Banco Chinchorro is an atoll reef lying off the southeast coast of the Municipality of Othón P. Blanco in Quintana Roo, Mexico, near Belize. It was featured throughout the 2009 semi-documentary film Alamar by Pedro González-Rubio.

==Geography==
The reef lies in Mexican waters 35 km offshore in the Caribbean Sea, or about 80 km east of the city of Chetumal. It is approximately 40.2 km long from north to south, and approximately 16 km wide at its widest point. It covers an area of 800 km2. The atoll has three islands, with an aggregate land area of 6.7 km2:
1. Cayo Norte (actually two separate islets) (0.9 km²)
2. Cayo Centro (5.6 km²)
3. Cayo Lobos (southernmost) (0.2 km²)

The natural vegetation of the islands is largely mangrove near the shore shading into open woodland more than 20 to 30 m from the shore.
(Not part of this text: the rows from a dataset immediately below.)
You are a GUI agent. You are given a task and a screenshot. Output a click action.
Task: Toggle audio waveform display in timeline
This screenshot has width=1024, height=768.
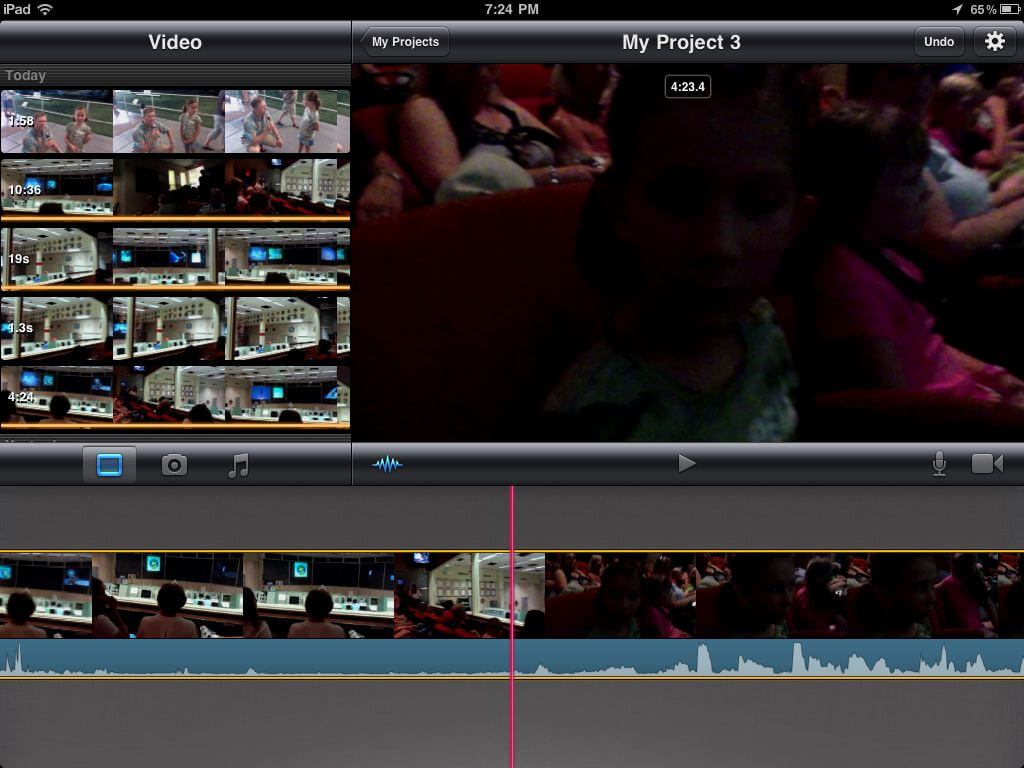click(x=387, y=464)
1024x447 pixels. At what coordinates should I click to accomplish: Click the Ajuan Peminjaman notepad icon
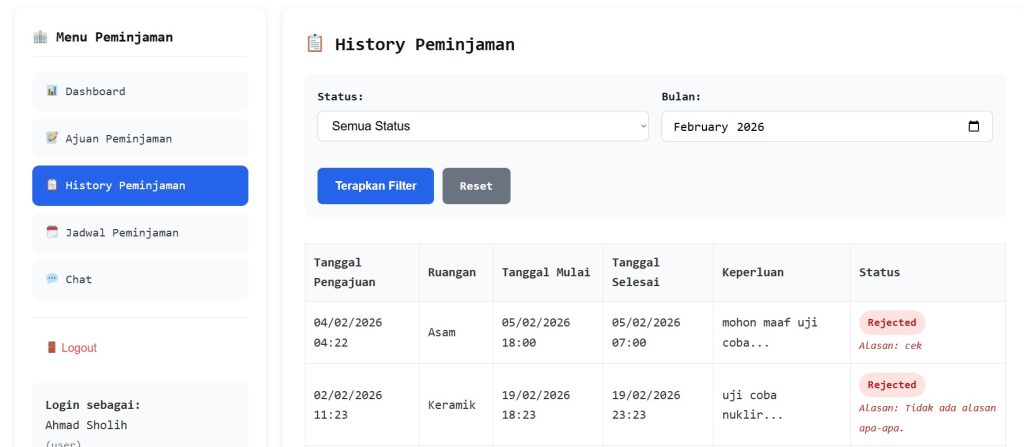tap(52, 138)
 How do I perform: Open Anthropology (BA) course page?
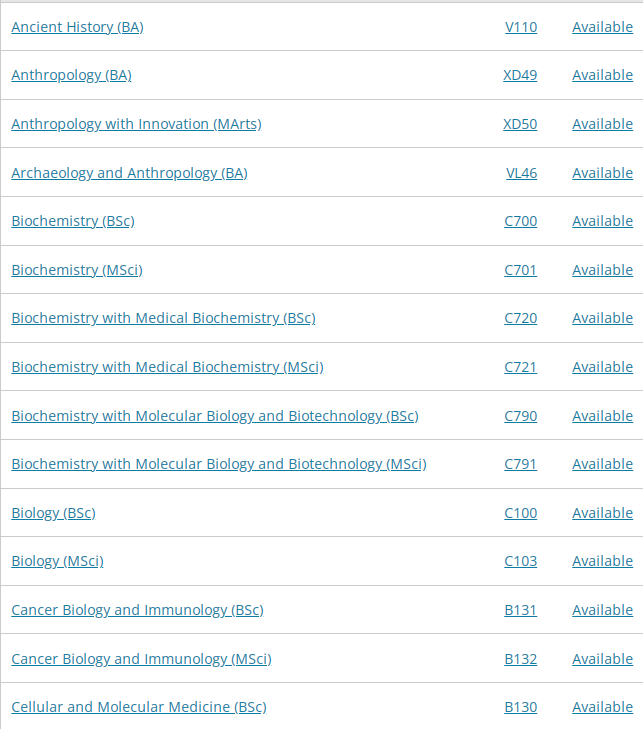[71, 75]

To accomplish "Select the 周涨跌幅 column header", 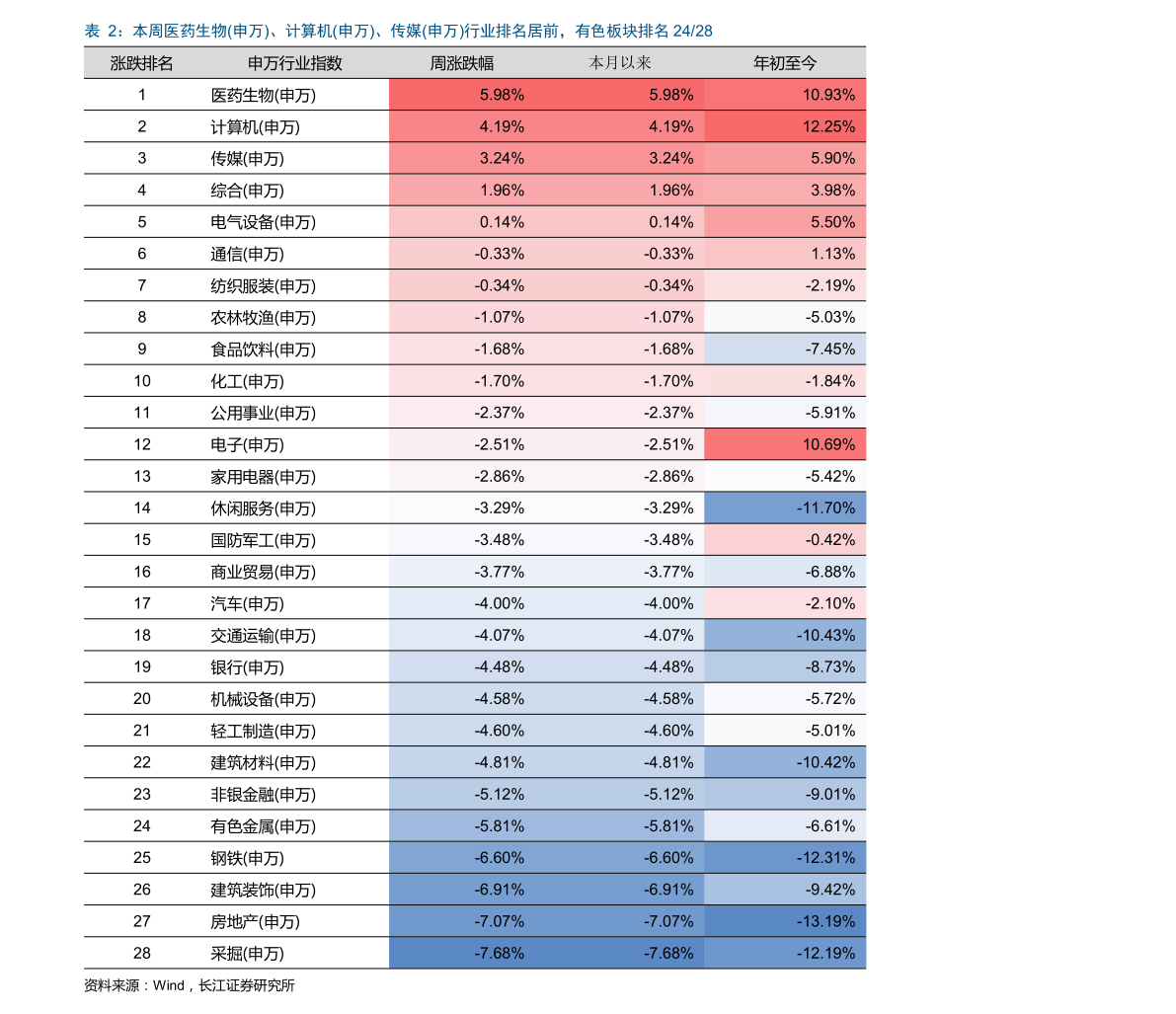I will point(461,63).
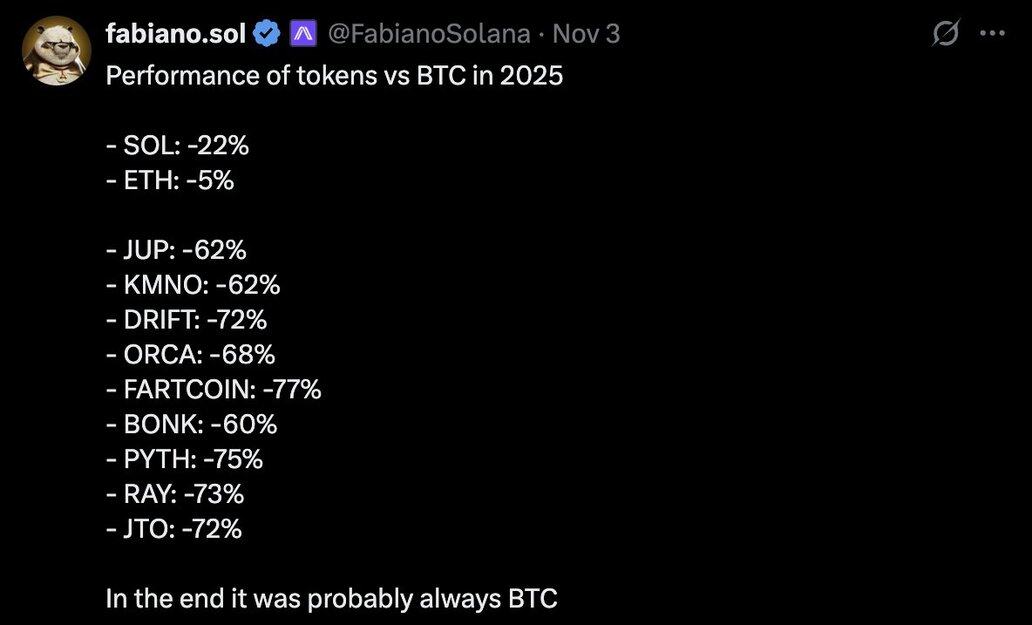The height and width of the screenshot is (625, 1032).
Task: Click the PYTH: -75% line
Action: tap(184, 459)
There is a crocodile reserve on the southernmost (and biggest) island. The crocodiles were once thought to be American crocodiles, but it is now believed they are a unique species. The islands (in common with many isolated tropical islands) are thickly populated with small crabs, which are tame and can be trodden on inadvertently by visitors.

Some of the islands are inhabited by fishermen, who live in stilt houses about 60 to 100 m offshore to circumvent local regulations forbidding private construction.

==Shipwrecks==
The reef is home to at least nine shipwrecks, including two Spanish Galleons. The names of the known wrecked ships are: SS Caldera, SS Escasell, SS Far Star, SS Ginger Screw, SS Glen View, SS Penelopez, SS San Andreas, and SS Tropic. There is also a large ferry from Cozumel that washed up on Chinchorro during Hurricane Wilma.